Unos cientos de metros atrás, nos seguía en su Cruze Station Wagon
el compañero de Joana, Bobby, con su esposa (habían conseguido dejar a los
niños con sus abuelos maternos), Declan y su novia Liza.
Joana
conducía justo al límite de velocidad permitido, tenía puesto un cd de Jessie J
y todos coreábamos los temas más conocidos. En el asiento del copiloto iba
David, un médico cirujano de mi equipo en el Presbyterian, divorciado y de unos
treinta y nueve años, con el que habíamos coincidido en algunos congresos en
los últimos años, y con el que mantenía cierto grado de amistad. Lo introduje
en nuestro grupo hacía unas tres semanas y se acopló inmediatamente. Percibía
en él un mal disimulado interés por Joana, lo cual no dejaba de perturbarme de
alguna forma.
En
el asiento trasero, Amanda y yo tratábamos de acomodar lo mejor posible
nuestros cuerpos de más de un metro y ochenta centímetros entrelazando nuestras
piernas y nuestros brazos.
Comencé
a salir con Amanda justo antes de decidir instalarme en Nueva York, quería
creer que ella era uno de los motivos que me impulsaron a regresar aquí, pero
no podía engañarme.
Teníamos
muchas afinidades y nos divertíamos mucho juntos, ella tenía un
carácter muy alegre y una refinada cultura. De gustos caros, un tanto snob,
visitábamos los mejores restaurantes y clubs. Compartíamos teatros, cines,
museos y cama. Amanda era una mujer bella, con un cuerpo espectacular,
sexualmente apasionada y nada retraída.
Al
menos hasta ahora nunca habíamos pensado en que nuestra relación tomara un
rumbo más serio, la pasábamos bien juntos, nos divertíamos, y disfrutábamos
inmensamente con el sexo.
Además
de todo esto, para mí, Amanda era una fuente inagotable de información,
información necesaria para llevar adelante mi misión en esta ciudad.
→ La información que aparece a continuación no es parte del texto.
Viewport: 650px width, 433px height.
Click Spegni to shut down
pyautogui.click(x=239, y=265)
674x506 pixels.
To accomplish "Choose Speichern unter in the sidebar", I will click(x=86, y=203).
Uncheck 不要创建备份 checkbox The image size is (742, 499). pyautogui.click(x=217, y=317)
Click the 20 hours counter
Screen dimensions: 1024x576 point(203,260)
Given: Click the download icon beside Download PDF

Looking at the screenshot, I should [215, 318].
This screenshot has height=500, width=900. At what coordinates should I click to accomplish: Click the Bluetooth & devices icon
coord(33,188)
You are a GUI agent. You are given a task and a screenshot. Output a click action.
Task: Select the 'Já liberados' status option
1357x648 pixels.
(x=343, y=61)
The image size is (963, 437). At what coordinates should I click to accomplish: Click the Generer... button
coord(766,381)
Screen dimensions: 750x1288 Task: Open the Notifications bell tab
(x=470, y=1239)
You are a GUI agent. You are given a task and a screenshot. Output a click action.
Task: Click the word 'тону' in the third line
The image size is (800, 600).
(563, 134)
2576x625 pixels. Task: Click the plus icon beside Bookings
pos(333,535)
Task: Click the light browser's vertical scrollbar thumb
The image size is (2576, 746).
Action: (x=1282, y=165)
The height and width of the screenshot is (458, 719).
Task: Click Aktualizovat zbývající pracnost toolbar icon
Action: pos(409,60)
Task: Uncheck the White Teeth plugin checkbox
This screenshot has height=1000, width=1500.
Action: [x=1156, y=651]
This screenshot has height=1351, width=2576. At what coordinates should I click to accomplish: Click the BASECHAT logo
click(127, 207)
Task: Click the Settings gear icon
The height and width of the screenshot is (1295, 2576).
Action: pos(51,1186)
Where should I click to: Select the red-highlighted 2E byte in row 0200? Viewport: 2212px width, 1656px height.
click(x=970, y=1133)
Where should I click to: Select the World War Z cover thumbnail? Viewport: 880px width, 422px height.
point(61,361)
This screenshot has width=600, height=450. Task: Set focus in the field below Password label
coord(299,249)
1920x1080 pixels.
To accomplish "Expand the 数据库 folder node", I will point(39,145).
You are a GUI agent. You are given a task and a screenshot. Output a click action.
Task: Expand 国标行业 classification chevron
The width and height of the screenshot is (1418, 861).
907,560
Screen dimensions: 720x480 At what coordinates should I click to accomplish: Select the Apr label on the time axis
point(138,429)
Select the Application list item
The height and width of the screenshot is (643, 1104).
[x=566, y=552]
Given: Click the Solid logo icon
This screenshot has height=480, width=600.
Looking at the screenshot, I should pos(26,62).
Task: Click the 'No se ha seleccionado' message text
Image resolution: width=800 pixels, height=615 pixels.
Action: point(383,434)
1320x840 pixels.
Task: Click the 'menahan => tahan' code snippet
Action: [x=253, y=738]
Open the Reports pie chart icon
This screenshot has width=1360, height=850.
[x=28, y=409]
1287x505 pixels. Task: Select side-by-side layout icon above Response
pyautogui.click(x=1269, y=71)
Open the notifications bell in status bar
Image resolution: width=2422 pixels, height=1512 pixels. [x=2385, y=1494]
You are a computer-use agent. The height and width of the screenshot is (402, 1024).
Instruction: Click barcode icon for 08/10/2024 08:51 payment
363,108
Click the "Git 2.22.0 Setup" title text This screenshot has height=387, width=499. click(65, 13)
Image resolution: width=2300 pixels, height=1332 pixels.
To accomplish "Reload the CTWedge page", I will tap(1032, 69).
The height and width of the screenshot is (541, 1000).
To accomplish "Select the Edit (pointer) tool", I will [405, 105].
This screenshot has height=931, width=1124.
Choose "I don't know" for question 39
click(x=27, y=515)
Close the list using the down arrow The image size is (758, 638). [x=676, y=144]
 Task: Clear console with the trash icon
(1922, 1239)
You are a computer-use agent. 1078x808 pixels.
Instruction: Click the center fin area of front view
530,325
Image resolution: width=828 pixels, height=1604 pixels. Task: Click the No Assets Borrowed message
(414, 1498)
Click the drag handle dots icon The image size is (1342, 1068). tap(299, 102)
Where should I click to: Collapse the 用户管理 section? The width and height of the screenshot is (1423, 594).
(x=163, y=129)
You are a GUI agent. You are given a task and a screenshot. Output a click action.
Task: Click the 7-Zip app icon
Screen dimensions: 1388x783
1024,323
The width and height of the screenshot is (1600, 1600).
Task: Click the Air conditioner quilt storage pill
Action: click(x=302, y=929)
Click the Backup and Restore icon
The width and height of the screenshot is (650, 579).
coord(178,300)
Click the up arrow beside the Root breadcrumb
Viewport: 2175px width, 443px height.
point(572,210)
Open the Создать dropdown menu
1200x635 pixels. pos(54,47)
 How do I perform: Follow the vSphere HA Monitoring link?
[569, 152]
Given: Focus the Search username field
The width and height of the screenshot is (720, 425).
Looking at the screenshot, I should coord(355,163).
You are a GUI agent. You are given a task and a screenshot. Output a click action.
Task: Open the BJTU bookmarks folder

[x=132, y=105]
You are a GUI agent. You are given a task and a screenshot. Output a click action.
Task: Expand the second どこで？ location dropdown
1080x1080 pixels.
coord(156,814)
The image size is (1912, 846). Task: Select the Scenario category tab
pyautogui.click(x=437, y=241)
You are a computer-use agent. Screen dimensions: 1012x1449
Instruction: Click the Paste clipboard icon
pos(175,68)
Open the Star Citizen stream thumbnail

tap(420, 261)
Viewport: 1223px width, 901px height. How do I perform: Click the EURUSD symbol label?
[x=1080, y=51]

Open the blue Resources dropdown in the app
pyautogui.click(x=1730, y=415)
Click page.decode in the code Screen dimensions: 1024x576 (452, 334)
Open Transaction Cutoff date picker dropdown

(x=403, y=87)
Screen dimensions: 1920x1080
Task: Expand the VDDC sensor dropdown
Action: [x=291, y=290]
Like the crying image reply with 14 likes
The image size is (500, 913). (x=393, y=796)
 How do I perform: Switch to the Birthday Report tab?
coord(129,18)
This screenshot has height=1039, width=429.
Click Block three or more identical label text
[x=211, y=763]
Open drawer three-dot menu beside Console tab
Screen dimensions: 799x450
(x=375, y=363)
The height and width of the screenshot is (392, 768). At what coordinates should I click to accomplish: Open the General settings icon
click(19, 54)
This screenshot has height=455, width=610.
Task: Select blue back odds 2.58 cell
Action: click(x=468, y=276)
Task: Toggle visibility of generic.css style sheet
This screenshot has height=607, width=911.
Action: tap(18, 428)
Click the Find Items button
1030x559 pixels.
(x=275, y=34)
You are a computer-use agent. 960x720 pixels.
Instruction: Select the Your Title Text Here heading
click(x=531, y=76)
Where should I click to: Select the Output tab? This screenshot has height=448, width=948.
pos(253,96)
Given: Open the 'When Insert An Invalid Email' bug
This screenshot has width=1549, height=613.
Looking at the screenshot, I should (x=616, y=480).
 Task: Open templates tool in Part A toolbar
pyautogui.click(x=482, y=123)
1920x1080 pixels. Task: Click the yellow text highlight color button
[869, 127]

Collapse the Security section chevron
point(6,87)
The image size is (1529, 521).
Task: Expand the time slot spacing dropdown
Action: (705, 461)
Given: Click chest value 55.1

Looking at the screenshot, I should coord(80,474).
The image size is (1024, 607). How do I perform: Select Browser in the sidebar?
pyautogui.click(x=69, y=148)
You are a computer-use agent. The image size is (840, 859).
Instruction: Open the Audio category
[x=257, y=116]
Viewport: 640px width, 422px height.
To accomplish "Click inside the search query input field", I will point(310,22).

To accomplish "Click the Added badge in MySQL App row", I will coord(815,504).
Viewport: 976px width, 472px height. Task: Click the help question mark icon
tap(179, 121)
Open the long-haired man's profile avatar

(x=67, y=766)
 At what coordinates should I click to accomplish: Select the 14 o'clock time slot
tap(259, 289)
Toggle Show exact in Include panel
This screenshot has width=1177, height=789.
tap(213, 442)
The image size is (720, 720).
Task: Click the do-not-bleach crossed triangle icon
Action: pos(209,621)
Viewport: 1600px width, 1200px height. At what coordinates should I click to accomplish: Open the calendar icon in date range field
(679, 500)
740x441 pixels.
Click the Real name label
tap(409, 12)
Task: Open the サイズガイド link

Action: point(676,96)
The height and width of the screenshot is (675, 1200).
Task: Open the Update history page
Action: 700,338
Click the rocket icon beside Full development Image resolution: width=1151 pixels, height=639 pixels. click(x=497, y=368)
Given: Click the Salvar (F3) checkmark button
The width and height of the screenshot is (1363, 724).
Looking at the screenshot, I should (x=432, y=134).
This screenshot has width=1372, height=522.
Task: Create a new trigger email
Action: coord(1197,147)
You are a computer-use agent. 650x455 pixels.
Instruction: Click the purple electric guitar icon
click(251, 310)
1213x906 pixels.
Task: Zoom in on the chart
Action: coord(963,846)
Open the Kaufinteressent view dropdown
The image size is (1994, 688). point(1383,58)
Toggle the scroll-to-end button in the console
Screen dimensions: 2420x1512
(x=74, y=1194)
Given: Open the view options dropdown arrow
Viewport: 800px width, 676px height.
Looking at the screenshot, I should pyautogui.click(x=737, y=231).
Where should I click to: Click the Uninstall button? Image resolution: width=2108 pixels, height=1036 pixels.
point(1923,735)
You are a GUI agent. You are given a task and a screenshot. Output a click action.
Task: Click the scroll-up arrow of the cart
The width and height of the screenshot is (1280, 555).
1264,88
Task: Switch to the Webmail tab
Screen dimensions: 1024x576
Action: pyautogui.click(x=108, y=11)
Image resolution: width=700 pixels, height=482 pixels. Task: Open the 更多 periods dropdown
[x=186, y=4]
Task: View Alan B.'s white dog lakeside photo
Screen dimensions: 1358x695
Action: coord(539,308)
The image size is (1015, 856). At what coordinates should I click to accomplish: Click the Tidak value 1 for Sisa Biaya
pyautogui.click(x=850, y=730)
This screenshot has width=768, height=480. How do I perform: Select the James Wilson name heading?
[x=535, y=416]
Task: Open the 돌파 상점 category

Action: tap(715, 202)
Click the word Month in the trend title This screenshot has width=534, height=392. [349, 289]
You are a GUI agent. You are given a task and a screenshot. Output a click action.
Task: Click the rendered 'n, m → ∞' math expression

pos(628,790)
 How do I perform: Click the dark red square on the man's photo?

Por otro
lado era un medio para estar cerca de Joana.
Eran
las siete de la tarde y decidimos tomar unas cervezas antes de regresar a
Manhattan, Joana sugirió el Paddy Mc Gees, en Island Park, que nos quedaba de
camino y nadie objetó su propuesta.
Cuando
estábamos en el pub, tal vez para impresionar a Liza y que dejara de prestarle
atención a su iPhone, Declan rompió la regla tácita de no hablar de trabajo en
un día de descanso y dijo:
“Me
ha mandado un mensaje mi amigo Charly Goldman, de la 33, un tipo al que estaban
siguiendo de cerca, con antecedentes por violación, agresión, tráfico de coca y
caballo, sospechoso de cargarse a un par de camellos y alguna prostituta, apareció muerto en Washington Heights con el cuello roto. ¿No era uno de tus
casos, Amanda?. Te han ahorrado el trabajo, seguro fue un ajuste de cuentas o
alguna venganza.”
A
pesar de sentir que la mirada de Joana inmediatamente buscó alguna micro
expresión en mi rostro, no pude resistirme.
“O tal vez sólo se trate de
la mano de Dios haciendo justicia”, dije alzando mi copa simulando un brindis.